E questa la chiamano democrazia...
Domenica scorsa, 23 maggio, l’attivista per i diritti umani israeliano Ezra Nawi ha iniziato a scontare la pena detentiva di un mese che gli è stata comminata per aver tentato di fermare i bulldozer israeliani che, il 22 luglio del 2007, stavano distruggendo alcune case di Beduini nella West Bank.

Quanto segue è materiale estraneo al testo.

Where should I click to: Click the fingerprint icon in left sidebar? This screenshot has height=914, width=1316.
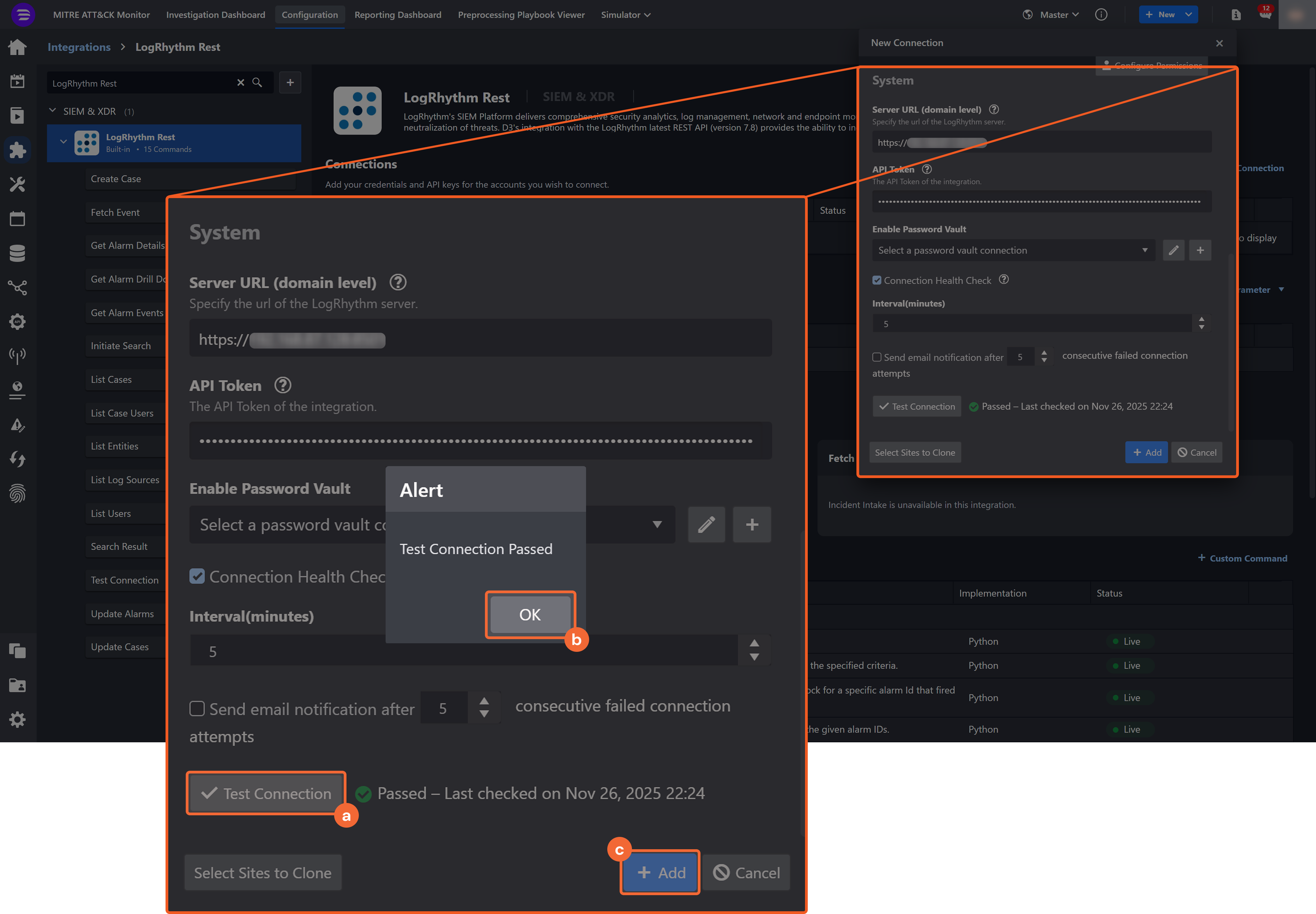(17, 493)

A questo proposito, il Professor Neve Gordon dell’Università Ben Gurion ha scritto ieri sul Guardian: “Questa sentenza non è un affare trascurabile. La corte israeliana ha fondamentalmente decretato che l’unico modo legittimo di opporsi all’occupazione consiste nello stare ai lati della strada con qualche tipo di cartello. Qualsiasi forma di disobbedienza civile o di azione diretta, come stendersi di fronte ad un bulldozer che sta costruendo la barriera di annessione o sta demolendo una casa, raccogliere olive o accompagnare a scuola a piedi i bambini palestinesi in un’area che è stata classificata come zona militare chiusa, è adesso soggetta a pene severe”.
Il caso di Ezra Nawi ha suscitato numerose proteste, e il suo avvocato, nel corso dell’udienza, ha consegnato al giudice un elenco di oltre 20.000 nominativi di persone (tra cui chi scrive) che avevano espresso la propria ammirazione ed il pieno supporto all’azione coraggiosa del pacifista israeliano. E, tuttavia, questo non è valso ad evitargli la prigione.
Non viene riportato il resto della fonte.